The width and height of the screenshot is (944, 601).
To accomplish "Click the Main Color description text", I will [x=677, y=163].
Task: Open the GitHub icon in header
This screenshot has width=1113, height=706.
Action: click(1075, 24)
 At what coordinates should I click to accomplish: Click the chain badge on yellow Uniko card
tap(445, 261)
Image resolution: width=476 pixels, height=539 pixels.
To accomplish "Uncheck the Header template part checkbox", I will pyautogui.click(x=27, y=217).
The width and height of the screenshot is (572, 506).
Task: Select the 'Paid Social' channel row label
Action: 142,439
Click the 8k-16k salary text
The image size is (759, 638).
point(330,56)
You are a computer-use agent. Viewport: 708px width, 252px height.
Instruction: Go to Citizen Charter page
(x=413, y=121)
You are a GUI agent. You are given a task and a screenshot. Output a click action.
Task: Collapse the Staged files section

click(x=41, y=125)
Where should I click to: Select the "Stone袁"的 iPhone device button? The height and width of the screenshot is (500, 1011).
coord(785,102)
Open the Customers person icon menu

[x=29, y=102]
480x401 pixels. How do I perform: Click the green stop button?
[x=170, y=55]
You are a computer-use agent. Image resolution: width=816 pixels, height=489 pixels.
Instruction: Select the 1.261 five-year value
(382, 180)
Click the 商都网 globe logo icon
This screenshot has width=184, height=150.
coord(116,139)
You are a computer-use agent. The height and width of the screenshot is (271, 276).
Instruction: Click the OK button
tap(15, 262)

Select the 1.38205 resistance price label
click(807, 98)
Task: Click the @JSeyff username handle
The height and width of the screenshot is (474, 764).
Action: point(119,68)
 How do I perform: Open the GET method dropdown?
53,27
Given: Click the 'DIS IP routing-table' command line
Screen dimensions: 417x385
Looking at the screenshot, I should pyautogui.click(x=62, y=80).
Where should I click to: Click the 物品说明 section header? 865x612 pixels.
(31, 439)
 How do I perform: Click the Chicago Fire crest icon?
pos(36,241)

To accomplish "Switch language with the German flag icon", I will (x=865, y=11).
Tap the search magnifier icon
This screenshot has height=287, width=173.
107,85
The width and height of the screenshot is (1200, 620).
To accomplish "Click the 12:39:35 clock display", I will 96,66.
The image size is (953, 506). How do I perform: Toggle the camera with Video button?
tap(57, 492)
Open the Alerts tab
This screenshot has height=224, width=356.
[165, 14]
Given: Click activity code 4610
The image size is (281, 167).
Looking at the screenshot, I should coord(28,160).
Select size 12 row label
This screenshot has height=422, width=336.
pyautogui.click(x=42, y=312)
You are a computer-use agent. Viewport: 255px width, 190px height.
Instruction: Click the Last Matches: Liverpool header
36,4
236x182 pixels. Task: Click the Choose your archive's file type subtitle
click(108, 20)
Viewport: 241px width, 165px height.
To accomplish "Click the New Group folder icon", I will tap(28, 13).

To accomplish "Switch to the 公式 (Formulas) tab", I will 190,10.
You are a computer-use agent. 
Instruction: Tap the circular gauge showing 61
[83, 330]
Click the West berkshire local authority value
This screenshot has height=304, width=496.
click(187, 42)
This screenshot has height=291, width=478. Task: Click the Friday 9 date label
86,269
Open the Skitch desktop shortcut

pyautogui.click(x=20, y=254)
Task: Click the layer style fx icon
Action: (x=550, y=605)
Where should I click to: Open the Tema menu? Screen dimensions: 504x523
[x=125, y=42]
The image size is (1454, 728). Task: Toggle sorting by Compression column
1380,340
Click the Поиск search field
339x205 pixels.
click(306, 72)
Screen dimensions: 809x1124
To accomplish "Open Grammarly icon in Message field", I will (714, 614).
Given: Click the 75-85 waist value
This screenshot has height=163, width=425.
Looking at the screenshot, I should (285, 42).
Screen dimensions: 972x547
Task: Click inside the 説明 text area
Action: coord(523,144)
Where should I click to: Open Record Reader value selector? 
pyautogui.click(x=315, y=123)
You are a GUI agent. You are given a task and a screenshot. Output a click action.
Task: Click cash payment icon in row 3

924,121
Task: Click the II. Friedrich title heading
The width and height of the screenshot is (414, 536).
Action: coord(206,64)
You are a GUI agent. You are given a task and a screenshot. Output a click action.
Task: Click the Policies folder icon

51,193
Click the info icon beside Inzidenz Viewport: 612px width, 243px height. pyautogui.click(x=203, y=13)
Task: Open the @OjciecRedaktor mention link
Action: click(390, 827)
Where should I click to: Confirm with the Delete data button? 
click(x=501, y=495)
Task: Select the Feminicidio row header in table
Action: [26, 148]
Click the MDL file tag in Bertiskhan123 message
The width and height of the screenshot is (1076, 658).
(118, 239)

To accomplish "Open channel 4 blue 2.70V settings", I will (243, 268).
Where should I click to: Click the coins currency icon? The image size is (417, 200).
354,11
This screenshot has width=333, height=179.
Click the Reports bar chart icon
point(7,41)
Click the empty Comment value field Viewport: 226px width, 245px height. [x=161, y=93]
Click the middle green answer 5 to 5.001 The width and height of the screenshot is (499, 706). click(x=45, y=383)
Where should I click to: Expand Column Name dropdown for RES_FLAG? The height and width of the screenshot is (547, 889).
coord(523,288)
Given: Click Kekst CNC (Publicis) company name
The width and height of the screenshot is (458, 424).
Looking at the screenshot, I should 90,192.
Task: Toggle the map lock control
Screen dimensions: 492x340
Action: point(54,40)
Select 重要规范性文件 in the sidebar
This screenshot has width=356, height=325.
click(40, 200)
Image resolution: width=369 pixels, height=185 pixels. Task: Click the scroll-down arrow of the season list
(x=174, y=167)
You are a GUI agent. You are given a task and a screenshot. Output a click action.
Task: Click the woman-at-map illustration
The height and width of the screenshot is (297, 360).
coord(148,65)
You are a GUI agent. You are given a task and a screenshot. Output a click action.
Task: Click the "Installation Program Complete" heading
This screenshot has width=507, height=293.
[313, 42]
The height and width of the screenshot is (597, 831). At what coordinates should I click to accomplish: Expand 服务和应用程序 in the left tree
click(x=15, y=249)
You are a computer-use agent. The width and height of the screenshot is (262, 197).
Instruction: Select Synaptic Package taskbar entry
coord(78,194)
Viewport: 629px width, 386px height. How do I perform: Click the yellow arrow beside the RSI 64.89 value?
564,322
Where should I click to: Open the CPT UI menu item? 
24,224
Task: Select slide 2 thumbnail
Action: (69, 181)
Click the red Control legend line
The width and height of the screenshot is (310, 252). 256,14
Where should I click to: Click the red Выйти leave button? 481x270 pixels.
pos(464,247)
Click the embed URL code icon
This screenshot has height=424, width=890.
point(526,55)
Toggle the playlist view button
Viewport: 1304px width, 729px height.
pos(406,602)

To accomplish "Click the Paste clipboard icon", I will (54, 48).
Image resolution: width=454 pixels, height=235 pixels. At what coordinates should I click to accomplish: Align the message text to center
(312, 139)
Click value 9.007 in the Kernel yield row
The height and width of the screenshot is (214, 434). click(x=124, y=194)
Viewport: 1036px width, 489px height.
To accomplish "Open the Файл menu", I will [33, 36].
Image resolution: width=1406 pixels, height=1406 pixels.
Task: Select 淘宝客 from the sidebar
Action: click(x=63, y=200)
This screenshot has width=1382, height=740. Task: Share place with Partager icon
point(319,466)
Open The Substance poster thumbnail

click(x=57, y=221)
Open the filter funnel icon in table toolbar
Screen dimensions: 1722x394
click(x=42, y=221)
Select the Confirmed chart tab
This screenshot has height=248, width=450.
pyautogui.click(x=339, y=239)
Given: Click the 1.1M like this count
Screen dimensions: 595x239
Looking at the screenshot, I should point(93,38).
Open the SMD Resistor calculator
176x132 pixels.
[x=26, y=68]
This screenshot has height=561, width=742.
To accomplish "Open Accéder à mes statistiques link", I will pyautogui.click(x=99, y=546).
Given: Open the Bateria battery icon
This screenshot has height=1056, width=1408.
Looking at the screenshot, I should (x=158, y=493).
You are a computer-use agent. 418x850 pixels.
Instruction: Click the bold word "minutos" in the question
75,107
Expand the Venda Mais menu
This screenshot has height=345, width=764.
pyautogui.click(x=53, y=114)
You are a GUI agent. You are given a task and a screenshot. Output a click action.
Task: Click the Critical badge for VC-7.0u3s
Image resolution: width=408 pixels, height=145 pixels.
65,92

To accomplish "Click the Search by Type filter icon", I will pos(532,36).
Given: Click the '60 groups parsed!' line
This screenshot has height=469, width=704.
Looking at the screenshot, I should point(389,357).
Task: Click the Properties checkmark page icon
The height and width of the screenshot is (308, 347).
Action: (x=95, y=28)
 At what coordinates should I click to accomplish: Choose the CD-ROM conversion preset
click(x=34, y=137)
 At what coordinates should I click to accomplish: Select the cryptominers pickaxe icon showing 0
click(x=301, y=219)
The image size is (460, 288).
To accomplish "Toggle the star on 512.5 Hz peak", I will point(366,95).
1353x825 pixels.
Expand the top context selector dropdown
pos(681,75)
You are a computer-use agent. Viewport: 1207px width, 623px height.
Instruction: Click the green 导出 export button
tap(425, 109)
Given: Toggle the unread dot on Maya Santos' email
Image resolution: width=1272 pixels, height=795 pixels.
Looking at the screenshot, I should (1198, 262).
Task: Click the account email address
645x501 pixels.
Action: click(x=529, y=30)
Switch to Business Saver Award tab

● **INSTRUCTIONS FOR THE TASK**
Above are the records; copy exactly the lines from the line with "This screenshot has width=1382, height=740." through the line with "Given: Click the '60 groups parsed!' line", both included.

● **EXERCISE OUTPUT**
This screenshot has width=1382, height=740. Task: Share place with Partager icon
point(319,466)
Open The Substance poster thumbnail

click(x=57, y=221)
Open the filter funnel icon in table toolbar
Screen dimensions: 1722x394
click(x=42, y=221)
Select the Confirmed chart tab
This screenshot has height=248, width=450.
pyautogui.click(x=339, y=239)
Given: Click the 1.1M like this count
Screen dimensions: 595x239
Looking at the screenshot, I should point(93,38).
Open the SMD Resistor calculator
176x132 pixels.
[x=26, y=68]
This screenshot has height=561, width=742.
To accomplish "Open Accéder à mes statistiques link", I will pyautogui.click(x=99, y=546).
Given: Open the Bateria battery icon
This screenshot has height=1056, width=1408.
Looking at the screenshot, I should (x=158, y=493).
You are a computer-use agent. 418x850 pixels.
Instruction: Click the bold word "minutos" in the question
75,107
Expand the Venda Mais menu
This screenshot has height=345, width=764.
pyautogui.click(x=53, y=114)
You are a GUI agent. You are given a task and a screenshot. Output a click action.
Task: Click the Critical badge for VC-7.0u3s
Image resolution: width=408 pixels, height=145 pixels.
65,92

To accomplish "Click the Search by Type filter icon", I will pos(532,36).
Given: Click the '60 groups parsed!' line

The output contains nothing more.